» REQUIRED WORK:
1) Please copy the passage on animal welfare law word for word, between "Even what the" and "of their efforts.", inclusive.
2) Using the passage on animal welfare law, mark each statement yes or no and quote the exact words that decide it.
(a) The Bill prohibits the slaughter of farm animals.
(b) Weerakkody named the agriculture sector as the biggest obstacle to their efforts.
(c) Under the proposed amendments, community dogs could be killed only after a veterinary surgeon confirms they have contracted rabies.
3) Continue the passage on animal welfare law, beginning after its final sentence.

Even what the colonial masters did to the welfare of the animals of this country during their reign, the native post-colonial rulers of this country have failed to follow. These pieces of legislation, despite their antiquity and shortcomings are a classic case in point. Since the independence, the country had miserably failed to move an inch forward with regard to the law concerning the animals.

Weerakkody expressed her dismay over the undue delay in enacting the Animal Welfare Act. She identified the agriculture sector as the biggest scuttler of their efforts.

Although the Bill doesn’t prohibit the slaughter of farm animals, there is a strong lobby to repel the sections on farm animals from the Bill, she said. "What the Bill says is to provide humane treatment to the farm animals. Even if they are to be killed for meat production, yet they need to be treated well till the end. They need to be provided with acceptable shelter, given food and water etc. Against these clauses these elements agitate", Weerakkody commented with frustration.

However, till the Animal Welfare Act is passed, Weerakkody thinks the amendments proposed to the Registration of the Dogs Ordinance (of 1902) is the other alternative available for providing some solace to the community dogs. These amendments have sought to prevent the community dogs from being pounded without reason. Also they will prevent the dogs from being killed unless it is confirmed by a veterinary surgeon that the dogs have contracted rabies.

» ENTRIES SHOWN:
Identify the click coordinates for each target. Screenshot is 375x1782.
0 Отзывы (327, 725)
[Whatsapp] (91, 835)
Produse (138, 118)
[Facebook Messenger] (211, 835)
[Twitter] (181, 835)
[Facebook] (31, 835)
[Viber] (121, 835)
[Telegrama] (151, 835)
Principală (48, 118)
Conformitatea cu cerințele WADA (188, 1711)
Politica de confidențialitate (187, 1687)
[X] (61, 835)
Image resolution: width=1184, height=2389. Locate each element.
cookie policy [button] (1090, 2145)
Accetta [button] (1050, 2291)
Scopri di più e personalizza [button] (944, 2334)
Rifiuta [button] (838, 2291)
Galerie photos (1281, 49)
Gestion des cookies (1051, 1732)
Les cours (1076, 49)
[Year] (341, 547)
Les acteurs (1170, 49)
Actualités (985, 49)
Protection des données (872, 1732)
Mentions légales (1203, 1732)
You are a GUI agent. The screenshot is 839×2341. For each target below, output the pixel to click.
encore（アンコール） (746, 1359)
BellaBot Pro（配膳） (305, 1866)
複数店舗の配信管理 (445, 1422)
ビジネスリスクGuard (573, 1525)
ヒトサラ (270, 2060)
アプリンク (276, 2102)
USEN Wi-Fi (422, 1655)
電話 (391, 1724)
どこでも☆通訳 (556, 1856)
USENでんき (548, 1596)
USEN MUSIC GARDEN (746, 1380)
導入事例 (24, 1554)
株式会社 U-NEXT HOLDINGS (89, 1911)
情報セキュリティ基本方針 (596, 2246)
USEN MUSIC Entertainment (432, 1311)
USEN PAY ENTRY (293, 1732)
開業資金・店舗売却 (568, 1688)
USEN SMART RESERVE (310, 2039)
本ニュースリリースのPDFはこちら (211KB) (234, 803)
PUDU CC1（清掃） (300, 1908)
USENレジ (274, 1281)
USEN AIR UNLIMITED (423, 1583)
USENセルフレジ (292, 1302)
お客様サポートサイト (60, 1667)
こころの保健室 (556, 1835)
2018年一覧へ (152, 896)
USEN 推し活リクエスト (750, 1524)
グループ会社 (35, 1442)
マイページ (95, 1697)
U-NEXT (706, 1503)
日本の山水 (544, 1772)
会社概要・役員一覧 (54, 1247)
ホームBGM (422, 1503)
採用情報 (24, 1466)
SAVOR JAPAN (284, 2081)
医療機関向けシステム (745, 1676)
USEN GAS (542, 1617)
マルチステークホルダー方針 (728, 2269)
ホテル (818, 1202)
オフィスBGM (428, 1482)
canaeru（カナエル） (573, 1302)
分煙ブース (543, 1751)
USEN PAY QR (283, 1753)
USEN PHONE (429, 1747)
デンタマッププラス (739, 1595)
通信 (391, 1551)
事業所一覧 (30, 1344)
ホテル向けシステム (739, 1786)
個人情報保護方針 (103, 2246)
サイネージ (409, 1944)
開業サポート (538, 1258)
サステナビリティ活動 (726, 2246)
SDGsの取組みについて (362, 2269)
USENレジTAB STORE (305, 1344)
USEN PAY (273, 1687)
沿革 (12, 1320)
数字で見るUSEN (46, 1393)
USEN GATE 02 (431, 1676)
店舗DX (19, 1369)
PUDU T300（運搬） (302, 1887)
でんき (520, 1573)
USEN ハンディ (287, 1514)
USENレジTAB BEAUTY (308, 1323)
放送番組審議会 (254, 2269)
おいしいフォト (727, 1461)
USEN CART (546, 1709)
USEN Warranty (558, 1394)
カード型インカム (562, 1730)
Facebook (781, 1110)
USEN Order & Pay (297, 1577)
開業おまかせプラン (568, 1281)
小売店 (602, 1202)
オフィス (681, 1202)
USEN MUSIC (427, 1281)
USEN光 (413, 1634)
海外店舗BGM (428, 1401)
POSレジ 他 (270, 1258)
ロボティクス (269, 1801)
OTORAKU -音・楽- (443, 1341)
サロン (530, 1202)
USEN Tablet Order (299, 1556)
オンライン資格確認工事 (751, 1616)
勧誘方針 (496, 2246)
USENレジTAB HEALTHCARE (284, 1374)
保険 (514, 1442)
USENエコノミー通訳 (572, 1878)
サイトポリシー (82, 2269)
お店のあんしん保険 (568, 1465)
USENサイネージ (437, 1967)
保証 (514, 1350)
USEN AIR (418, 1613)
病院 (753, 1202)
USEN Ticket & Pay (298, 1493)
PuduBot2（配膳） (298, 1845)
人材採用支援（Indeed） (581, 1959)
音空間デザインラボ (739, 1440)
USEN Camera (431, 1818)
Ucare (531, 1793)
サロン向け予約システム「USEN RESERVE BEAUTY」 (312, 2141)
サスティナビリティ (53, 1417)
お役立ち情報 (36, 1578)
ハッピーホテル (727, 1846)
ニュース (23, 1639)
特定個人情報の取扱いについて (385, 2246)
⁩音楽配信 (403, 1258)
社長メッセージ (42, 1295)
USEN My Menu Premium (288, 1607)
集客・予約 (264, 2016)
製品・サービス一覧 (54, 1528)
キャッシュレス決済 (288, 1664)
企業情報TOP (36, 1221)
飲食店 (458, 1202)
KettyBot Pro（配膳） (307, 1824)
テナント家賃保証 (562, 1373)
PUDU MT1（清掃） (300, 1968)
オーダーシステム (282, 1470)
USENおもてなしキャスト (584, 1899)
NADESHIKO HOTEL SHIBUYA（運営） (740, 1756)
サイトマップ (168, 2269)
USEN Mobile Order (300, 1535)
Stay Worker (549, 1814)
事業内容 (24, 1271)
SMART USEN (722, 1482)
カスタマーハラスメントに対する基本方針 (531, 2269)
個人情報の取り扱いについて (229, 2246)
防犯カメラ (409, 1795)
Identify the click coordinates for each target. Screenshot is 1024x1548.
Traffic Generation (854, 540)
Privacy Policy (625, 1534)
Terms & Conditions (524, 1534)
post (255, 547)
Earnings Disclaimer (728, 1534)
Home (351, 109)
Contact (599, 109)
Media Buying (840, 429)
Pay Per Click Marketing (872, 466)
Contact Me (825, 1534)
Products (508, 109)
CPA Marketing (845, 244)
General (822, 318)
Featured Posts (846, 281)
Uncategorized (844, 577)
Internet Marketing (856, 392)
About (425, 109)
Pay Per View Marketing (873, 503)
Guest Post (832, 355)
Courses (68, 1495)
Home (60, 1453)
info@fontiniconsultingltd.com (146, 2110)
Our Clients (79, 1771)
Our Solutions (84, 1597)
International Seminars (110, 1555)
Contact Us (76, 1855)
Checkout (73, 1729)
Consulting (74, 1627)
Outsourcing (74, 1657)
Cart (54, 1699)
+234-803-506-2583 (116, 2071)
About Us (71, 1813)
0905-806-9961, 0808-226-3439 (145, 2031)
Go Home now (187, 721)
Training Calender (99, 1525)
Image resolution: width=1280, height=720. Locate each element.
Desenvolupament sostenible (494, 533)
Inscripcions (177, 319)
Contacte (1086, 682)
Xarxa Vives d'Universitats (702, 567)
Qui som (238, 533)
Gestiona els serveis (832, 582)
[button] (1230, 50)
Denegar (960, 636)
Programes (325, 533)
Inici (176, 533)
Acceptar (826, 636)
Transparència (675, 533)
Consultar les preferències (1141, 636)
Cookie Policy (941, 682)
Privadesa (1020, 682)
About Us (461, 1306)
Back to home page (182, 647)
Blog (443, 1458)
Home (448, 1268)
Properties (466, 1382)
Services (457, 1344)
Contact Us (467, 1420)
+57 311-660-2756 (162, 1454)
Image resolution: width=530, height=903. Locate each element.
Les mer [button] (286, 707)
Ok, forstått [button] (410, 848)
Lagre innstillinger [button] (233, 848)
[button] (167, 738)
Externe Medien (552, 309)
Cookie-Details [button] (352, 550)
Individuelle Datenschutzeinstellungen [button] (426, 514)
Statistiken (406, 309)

» ANSWERS BY ITEM:
1)
Even what the colonial masters did to the welfare of the animals of this country during their reign, the native post-colonial rulers of this country have failed to follow. These pieces of legislation, despite their antiquity and shortcomings are a classic case in point. Since the independence, the country had miserably failed to move an inch forward with regard to the law concerning the animals.

Weerakkody expressed her dismay over the undue delay in enacting the Animal Welfare Act. She identified the agriculture sector as the biggest scuttler of their efforts.

2)
(a) No: "the Bill doesn’t prohibit the slaughter of farm animals"
(b) Yes: "She identified the agriculture sector as the biggest scuttler of their efforts."
(c) Yes: "they will prevent the dogs from being killed unless it is confirmed by a veterinary surgeon that the dogs have contracted rabies"

3)
Animal rights activist Attorney-at-law Lalani Perera reiterated the need for amending the two Acts, the Registration of the Dogs Ordinance (of 1902) and the Rabies Ordinance (of 1907). She also serves in the advisory committee set forth by the Local Government and Provincial Councils minister Faizer Mustapha in this regard.

Perera observed that the over hundred years old statutes are not keeping with the current thinking on the subject of animal welfare as both these legislations recommend dog destruction. Dog destruction, even in the name of rabies control, is neither accepted nor scientifically sound method anymore. Thus she sees the importance of statutory recognition for sterilization and vaccination of dogs, which is expected to be a prime objective of the amendments proposed.

"Many Western countries have achieved zero prevalence status through sterilization and vaccination", said Perera. She highlighted the case of Chennai as a success story in the region. "By following this regimen Chennai has shown positive results. If Chennai can, then why can’t we?" she questioned.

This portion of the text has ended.